Task description —
Repeat each entry below exactly.

Available data —

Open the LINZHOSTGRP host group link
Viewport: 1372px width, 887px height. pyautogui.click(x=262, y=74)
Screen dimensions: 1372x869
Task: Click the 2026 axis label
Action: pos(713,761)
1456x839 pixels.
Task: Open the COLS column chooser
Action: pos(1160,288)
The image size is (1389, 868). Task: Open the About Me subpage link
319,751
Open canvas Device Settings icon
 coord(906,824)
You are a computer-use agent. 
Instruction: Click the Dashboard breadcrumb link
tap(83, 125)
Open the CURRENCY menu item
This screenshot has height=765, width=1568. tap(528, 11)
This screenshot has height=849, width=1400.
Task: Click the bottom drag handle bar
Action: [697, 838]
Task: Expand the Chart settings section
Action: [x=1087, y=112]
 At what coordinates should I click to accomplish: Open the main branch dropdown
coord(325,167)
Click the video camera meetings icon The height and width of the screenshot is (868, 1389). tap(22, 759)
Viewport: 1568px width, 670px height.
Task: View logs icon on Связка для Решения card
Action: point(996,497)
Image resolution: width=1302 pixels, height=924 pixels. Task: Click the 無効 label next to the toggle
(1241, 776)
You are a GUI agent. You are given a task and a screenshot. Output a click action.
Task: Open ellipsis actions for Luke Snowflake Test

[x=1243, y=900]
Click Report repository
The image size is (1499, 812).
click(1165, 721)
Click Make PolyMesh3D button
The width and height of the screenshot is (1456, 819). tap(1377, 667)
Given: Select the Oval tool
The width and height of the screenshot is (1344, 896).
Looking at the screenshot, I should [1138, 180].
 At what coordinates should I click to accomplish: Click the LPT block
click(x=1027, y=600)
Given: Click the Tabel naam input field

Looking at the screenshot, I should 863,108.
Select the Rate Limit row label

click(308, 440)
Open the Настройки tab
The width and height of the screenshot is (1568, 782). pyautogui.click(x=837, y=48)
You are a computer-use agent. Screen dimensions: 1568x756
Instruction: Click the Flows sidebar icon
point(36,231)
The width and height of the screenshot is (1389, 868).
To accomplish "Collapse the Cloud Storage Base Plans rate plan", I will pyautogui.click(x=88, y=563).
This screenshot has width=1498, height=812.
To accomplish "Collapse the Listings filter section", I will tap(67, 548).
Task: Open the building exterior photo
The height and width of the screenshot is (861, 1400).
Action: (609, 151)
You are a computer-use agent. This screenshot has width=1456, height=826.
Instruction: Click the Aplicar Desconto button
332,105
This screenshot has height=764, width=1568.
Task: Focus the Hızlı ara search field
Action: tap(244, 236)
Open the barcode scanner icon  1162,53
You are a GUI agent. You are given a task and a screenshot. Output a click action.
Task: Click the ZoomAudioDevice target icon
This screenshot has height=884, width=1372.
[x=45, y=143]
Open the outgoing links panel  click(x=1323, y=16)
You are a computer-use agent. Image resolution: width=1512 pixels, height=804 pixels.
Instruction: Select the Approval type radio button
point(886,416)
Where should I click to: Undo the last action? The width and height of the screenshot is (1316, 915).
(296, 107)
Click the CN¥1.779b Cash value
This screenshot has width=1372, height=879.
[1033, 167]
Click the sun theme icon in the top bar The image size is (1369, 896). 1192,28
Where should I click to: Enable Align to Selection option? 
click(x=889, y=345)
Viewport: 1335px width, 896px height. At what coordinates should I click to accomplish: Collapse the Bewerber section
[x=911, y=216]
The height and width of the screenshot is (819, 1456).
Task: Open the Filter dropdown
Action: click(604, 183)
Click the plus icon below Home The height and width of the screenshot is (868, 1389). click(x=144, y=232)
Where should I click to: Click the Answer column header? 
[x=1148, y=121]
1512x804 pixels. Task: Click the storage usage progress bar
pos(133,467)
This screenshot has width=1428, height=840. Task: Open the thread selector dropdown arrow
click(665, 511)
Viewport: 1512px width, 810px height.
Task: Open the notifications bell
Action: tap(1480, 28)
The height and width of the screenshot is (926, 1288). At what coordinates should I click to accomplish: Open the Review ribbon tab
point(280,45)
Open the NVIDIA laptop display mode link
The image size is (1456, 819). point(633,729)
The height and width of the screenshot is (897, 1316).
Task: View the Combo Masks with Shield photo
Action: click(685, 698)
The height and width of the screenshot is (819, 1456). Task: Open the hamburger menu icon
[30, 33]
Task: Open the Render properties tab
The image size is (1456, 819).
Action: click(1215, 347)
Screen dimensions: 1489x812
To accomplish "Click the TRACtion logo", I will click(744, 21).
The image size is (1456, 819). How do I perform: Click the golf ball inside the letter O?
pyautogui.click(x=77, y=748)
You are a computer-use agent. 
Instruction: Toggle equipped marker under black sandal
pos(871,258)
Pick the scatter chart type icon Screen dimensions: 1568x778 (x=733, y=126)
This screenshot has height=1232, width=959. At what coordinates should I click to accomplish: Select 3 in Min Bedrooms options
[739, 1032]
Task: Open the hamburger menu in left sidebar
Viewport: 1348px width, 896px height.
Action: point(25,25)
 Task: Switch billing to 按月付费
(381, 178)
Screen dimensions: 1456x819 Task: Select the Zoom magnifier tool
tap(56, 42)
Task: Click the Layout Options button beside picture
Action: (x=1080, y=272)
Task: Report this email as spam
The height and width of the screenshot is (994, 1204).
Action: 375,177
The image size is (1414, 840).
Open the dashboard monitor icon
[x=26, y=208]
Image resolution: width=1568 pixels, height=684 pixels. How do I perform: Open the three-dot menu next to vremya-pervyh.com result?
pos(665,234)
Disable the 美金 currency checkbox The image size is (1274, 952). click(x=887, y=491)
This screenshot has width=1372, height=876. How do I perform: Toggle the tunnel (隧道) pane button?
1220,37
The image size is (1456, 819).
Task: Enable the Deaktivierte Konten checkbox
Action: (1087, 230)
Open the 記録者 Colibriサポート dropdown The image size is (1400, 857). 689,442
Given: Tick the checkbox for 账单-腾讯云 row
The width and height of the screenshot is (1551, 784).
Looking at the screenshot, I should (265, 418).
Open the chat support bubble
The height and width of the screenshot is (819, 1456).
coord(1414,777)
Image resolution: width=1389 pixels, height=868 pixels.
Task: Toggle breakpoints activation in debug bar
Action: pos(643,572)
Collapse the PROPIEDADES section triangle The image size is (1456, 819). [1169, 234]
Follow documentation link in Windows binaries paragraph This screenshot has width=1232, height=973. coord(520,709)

Exercise solution —
Open the LINZHOSTGRP host group link
Viewport: 1372px width, 887px height. pyautogui.click(x=262, y=74)
Screen dimensions: 1372x869
Task: Click the 2026 axis label
Action: pos(713,761)
1456x839 pixels.
Task: Open the COLS column chooser
Action: pos(1160,288)
The image size is (1389, 868). Task: Open the About Me subpage link
319,751
Open canvas Device Settings icon
 coord(906,824)
You are a computer-use agent. 
Instruction: Click the Dashboard breadcrumb link
tap(83, 125)
Open the CURRENCY menu item
This screenshot has height=765, width=1568. tap(528, 11)
This screenshot has height=849, width=1400.
Task: Click the bottom drag handle bar
Action: [697, 838]
Task: Expand the Chart settings section
Action: [x=1087, y=112]
 At what coordinates should I click to accomplish: Open the main branch dropdown
coord(325,167)
Click the video camera meetings icon The height and width of the screenshot is (868, 1389). tap(22, 759)
Viewport: 1568px width, 670px height.
Task: View logs icon on Связка для Решения card
Action: point(996,497)
Image resolution: width=1302 pixels, height=924 pixels. Task: Click the 無効 label next to the toggle
(1241, 776)
You are a GUI agent. You are given a task and a screenshot. Output a click action.
Task: Open ellipsis actions for Luke Snowflake Test

[x=1243, y=900]
Click Report repository
The image size is (1499, 812).
click(1165, 721)
Click Make PolyMesh3D button
The width and height of the screenshot is (1456, 819). tap(1377, 667)
Given: Select the Oval tool
The width and height of the screenshot is (1344, 896).
Looking at the screenshot, I should [1138, 180].
 At what coordinates should I click to accomplish: Click the LPT block
click(x=1027, y=600)
Given: Click the Tabel naam input field

Looking at the screenshot, I should 863,108.
Select the Rate Limit row label

click(308, 440)
Open the Настройки tab
The width and height of the screenshot is (1568, 782). pyautogui.click(x=837, y=48)
You are a computer-use agent. Screen dimensions: 1568x756
Instruction: Click the Flows sidebar icon
point(36,231)
The width and height of the screenshot is (1389, 868).
To accomplish "Collapse the Cloud Storage Base Plans rate plan", I will pyautogui.click(x=88, y=563).
This screenshot has width=1498, height=812.
To accomplish "Collapse the Listings filter section", I will tap(67, 548).
Task: Open the building exterior photo
The height and width of the screenshot is (861, 1400).
Action: (609, 151)
You are a computer-use agent. This screenshot has width=1456, height=826.
Instruction: Click the Aplicar Desconto button
332,105
This screenshot has height=764, width=1568.
Task: Focus the Hızlı ara search field
Action: tap(244, 236)
Open the barcode scanner icon  1162,53
You are a GUI agent. You are given a task and a screenshot. Output a click action.
Task: Click the ZoomAudioDevice target icon
This screenshot has height=884, width=1372.
[x=45, y=143]
Open the outgoing links panel  click(x=1323, y=16)
You are a computer-use agent. Image resolution: width=1512 pixels, height=804 pixels.
Instruction: Select the Approval type radio button
point(886,416)
Where should I click to: Undo the last action? The width and height of the screenshot is (1316, 915).
(296, 107)
Click the CN¥1.779b Cash value
This screenshot has width=1372, height=879.
[1033, 167]
Click the sun theme icon in the top bar The image size is (1369, 896). 1192,28
Where should I click to: Enable Align to Selection option? 
click(x=889, y=345)
Viewport: 1335px width, 896px height. At what coordinates should I click to accomplish: Collapse the Bewerber section
[x=911, y=216]
The height and width of the screenshot is (819, 1456).
Task: Open the Filter dropdown
Action: click(604, 183)
Click the plus icon below Home The height and width of the screenshot is (868, 1389). click(x=144, y=232)
Where should I click to: Click the Answer column header? 
[x=1148, y=121]
1512x804 pixels. Task: Click the storage usage progress bar
pos(133,467)
This screenshot has width=1428, height=840. Task: Open the thread selector dropdown arrow
click(665, 511)
Viewport: 1512px width, 810px height.
Task: Open the notifications bell
Action: tap(1480, 28)
The height and width of the screenshot is (926, 1288). At what coordinates should I click to accomplish: Open the Review ribbon tab
point(280,45)
Open the NVIDIA laptop display mode link
The image size is (1456, 819). point(633,729)
The height and width of the screenshot is (897, 1316).
Task: View the Combo Masks with Shield photo
Action: click(685, 698)
The height and width of the screenshot is (819, 1456). Task: Open the hamburger menu icon
[30, 33]
Task: Open the Render properties tab
The image size is (1456, 819).
Action: click(1215, 347)
Screen dimensions: 1489x812
To accomplish "Click the TRACtion logo", I will click(744, 21).
The image size is (1456, 819). How do I perform: Click the golf ball inside the letter O?
pyautogui.click(x=77, y=748)
You are a computer-use agent. 
Instruction: Toggle equipped marker under black sandal
pos(871,258)
Pick the scatter chart type icon Screen dimensions: 1568x778 (x=733, y=126)
This screenshot has height=1232, width=959. At what coordinates should I click to accomplish: Select 3 in Min Bedrooms options
[739, 1032]
Task: Open the hamburger menu in left sidebar
Viewport: 1348px width, 896px height.
Action: point(25,25)
 Task: Switch billing to 按月付费
(381, 178)
Screen dimensions: 1456x819 Task: Select the Zoom magnifier tool
tap(56, 42)
Task: Click the Layout Options button beside picture
Action: (x=1080, y=272)
Task: Report this email as spam
The height and width of the screenshot is (994, 1204).
Action: 375,177
The image size is (1414, 840).
Open the dashboard monitor icon
[x=26, y=208]
Image resolution: width=1568 pixels, height=684 pixels. How do I perform: Open the three-dot menu next to vremya-pervyh.com result?
pos(665,234)
Disable the 美金 currency checkbox The image size is (1274, 952). click(x=887, y=491)
This screenshot has width=1372, height=876. How do I perform: Toggle the tunnel (隧道) pane button?
1220,37
The image size is (1456, 819).
Task: Enable the Deaktivierte Konten checkbox
Action: (1087, 230)
Open the 記録者 Colibriサポート dropdown The image size is (1400, 857). 689,442
Given: Tick the checkbox for 账单-腾讯云 row
The width and height of the screenshot is (1551, 784).
Looking at the screenshot, I should (265, 418).
Open the chat support bubble
The height and width of the screenshot is (819, 1456).
coord(1414,777)
Image resolution: width=1389 pixels, height=868 pixels.
Task: Toggle breakpoints activation in debug bar
Action: pos(643,572)
Collapse the PROPIEDADES section triangle The image size is (1456, 819). [1169, 234]
Follow documentation link in Windows binaries paragraph This screenshot has width=1232, height=973. coord(520,709)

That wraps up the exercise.